I am sure every parent has that moment where they move from being the center of their child’s world, to having to take a back seat. First boyfriends, new interests or hobbies, even getting married are times when parents move to the sidelines.
During one of those occasions when my child’s focus was an endless string of talking on the phone, my immediate thought was, “You are so busy using that phone, that you forgot the one who gave it to you. You should be spending some of that time talking to me!” This is one of the times when it remained a thought and did not come out of my mouth.
It would be wonderful to say that the words stayed in my head because I showed restraint and controlled my tongue, but that is not what happened. The truth is as soon as the thought crossed my mind, I felt that familiar tug in my heart. In that moment, my thought became the voice of God saying to me, you’re so busy (fill in the blank), that you have forgotten the One who gave it to you.
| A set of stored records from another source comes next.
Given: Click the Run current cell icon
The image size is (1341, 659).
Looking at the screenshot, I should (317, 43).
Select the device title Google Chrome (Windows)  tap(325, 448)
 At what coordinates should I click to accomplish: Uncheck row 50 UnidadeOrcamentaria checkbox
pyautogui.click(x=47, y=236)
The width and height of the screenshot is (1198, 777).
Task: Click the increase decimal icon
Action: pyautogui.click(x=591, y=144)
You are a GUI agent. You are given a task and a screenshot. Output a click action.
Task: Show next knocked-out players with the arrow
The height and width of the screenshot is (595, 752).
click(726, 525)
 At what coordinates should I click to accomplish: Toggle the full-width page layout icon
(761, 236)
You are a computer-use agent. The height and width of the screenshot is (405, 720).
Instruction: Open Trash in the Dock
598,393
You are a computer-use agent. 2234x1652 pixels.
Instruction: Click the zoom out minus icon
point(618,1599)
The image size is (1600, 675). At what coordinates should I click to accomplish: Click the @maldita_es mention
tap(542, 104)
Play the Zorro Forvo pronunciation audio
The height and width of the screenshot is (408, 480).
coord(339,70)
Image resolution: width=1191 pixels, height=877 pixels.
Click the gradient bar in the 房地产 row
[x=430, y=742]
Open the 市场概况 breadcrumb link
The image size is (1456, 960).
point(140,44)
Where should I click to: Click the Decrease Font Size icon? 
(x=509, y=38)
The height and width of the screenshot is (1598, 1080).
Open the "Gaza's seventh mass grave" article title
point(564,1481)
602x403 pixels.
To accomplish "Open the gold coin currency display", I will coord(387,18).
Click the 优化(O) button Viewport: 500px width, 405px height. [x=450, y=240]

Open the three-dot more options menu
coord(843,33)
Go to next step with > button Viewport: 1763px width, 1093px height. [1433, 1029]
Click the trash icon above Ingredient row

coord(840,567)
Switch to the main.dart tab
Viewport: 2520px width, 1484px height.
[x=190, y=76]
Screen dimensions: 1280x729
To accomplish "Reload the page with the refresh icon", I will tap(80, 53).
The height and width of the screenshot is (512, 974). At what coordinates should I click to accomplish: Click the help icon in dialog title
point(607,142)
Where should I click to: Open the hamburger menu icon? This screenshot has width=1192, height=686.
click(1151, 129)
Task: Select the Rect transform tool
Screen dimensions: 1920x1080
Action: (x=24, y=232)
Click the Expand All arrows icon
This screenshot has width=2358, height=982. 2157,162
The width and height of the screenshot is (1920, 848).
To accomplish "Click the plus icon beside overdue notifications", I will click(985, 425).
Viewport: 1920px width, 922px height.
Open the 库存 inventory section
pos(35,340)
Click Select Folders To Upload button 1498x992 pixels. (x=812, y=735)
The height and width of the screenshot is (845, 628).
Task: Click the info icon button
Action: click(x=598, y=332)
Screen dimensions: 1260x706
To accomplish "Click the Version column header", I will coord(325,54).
Am I too busy using and spending time with the opportunities the Lord has provided, that I have forgotten to spend time with Him. How about money? Am I so busy – even being a good steward of the resources God has entrusted to me – that I forget to spend time with the Owner. Or even worse, that I have allowed the gift to receive more of my attention than the Giver.
I am grateful that the “ouch” is a reminder of my heart’s true priorities to ‘Love the Lord your God with all your heart and with all your soul and with all your mind.’ * The reminder is a chance to turn my attention to God and to not allow Him a spot on the sidelines. In those moments, I am reminded of what happens without those nudges from the Lord.
Yet I hold this against you: You have forsaken the love you had at first. Consider how far you have fallen! Repent and do the things you did at first. If you do not repent, I will come to you and remove your lampstand from its place. Revelation 2:4-5
Thank you, Father for turning my attention, focus and love to you! Help me to continue to love You, not the things that You provide.